YOUR OBJECTIVE: Filter the records for lines holding the string "agent".

DATA SUPPLIED:
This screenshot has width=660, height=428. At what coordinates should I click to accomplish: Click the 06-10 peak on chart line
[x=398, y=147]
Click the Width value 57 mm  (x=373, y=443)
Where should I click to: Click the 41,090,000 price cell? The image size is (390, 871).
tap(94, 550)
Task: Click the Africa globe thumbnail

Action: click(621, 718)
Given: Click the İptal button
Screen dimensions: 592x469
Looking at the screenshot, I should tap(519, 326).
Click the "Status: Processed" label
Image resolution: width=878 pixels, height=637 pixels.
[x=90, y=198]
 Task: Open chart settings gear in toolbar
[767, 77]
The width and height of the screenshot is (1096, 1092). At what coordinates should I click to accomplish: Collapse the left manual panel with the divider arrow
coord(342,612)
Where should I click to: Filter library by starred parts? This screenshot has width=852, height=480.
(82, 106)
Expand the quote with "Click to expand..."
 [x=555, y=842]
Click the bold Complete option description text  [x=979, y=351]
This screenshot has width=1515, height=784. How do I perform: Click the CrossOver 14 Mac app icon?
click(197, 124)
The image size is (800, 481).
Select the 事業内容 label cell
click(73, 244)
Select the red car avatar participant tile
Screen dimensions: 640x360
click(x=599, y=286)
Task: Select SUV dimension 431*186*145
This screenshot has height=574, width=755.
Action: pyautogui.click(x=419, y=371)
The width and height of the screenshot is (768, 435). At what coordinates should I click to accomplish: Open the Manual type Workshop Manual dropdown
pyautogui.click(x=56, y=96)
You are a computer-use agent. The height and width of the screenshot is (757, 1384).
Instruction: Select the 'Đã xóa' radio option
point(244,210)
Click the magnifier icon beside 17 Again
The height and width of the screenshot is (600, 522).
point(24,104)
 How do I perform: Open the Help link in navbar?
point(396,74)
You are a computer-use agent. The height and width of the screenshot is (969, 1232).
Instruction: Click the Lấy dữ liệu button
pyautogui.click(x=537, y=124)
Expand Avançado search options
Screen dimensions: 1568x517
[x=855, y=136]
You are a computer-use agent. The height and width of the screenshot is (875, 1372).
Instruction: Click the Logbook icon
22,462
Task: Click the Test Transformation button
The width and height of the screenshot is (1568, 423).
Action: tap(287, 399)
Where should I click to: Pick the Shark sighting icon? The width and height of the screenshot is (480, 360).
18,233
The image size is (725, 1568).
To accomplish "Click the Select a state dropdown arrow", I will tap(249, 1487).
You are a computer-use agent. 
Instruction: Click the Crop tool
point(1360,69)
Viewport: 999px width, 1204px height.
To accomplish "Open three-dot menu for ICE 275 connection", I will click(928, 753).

COMPLETED TASK:
You are a computer-use agent. The height and width of the screenshot is (757, 1384).
You are a computer-use agent. The height and width of the screenshot is (969, 1232).
You are a computer-use agent. The height and width of the screenshot is (875, 1372).
You are a computer-use agent. 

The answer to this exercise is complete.